Estamos habituados ao óbvio. Não sabemos bem em que altura nos entregámos ao discurso que todos usam e que, por isso, nos é familiar. Mas, algures, deixámos de focar nos detalhes.
Habituámo-nos a ouvir: “Para mim, o bom da vida está numa mesa cheia de amigos e bem regada” ou “Não há nada melhor do que fazer o que se gosta”. Pois claro, ninguém duvida. É bom acordar e trabalhar no que nos faz feliz. É bom estar rodeado de gente de que nos quer bem e que de quem queremos cuidar durante muito tempo. Se em cima disso houver boa comida e boa bebida, então estamos num lugar que preenche.
Já por variadíssimas vezes ouvimos alguém dizer ou nós mesmos dissemos: “Nada me deixa mais feliz do que ver chegar a sexta-feira” ou “Viajar é do melhor que há”. Nada a apontar. Terminar a semana e ir ao encontro do desconhecido são, sem dúvida, coisas boas.

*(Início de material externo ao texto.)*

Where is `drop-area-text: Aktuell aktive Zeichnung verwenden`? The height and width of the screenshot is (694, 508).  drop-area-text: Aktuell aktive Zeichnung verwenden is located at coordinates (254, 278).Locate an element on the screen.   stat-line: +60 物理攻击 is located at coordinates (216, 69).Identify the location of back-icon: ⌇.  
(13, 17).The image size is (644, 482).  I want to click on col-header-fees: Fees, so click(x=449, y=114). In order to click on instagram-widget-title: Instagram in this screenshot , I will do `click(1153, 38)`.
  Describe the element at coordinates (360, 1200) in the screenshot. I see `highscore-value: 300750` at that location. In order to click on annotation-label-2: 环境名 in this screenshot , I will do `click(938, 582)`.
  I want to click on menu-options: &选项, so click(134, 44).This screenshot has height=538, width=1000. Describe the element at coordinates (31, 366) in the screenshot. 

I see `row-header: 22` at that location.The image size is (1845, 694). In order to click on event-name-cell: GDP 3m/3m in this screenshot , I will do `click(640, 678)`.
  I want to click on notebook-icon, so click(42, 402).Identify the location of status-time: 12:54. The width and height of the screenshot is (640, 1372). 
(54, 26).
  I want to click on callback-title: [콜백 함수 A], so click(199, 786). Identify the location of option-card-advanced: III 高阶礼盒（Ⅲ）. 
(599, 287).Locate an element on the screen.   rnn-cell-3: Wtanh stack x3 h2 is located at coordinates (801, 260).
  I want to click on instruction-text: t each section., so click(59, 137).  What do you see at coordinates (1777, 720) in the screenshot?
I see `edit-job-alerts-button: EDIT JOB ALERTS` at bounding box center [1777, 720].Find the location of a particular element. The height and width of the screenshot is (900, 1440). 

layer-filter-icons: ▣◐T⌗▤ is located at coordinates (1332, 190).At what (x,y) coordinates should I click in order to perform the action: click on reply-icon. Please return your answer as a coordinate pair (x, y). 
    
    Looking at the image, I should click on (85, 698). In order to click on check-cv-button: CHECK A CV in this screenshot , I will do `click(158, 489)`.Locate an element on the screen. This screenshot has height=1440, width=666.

Falta-nos o resto, o detalhe. Tirar prazer das coisas mínimas, que são tanto. Aquele breve instante em que se fecham as portas do carro, depois da corrida insana fugindo da carga de água que havia caído à saída do cinema. Aqueles deleitosos segundos em que a chuva agora bate lá fora e a ouvimos já sentados e confortáveis. A nossa namorada dizer-nos que a primeira fotografia que pediu que tirássemos está, de facto, como queria e seguir caminho. Encontrar cinco euros num bolso antigo de um casaco já velho. O empregado voltar atrás e dizer: “Afinal ainda tenho o bolo de bolacha”. Acharmos que os nossos amigos estão com pressa para ir embora, mas, afinal depois de um deles olhar para o relógio, o que sai é um extraordinário: “Como é? Mais quatro? Pago eu”, e todos concordarem, aliviados.
Encontrar um lugar à porta, apanhar os sinais todos verdes, a música de que gostamos terminar assim que estacionamos, ver que o café já foi pago, reencontrar um amigo de longa data, notar que o vento mudou, a voz no altifalante a anunciar que podemos embarcar, ver um abraço em 2020.
Não é uma questão das coisas estarem alinhadas. É preciso sabermos olhar para elas. As pequenas coisas. As coisas boas.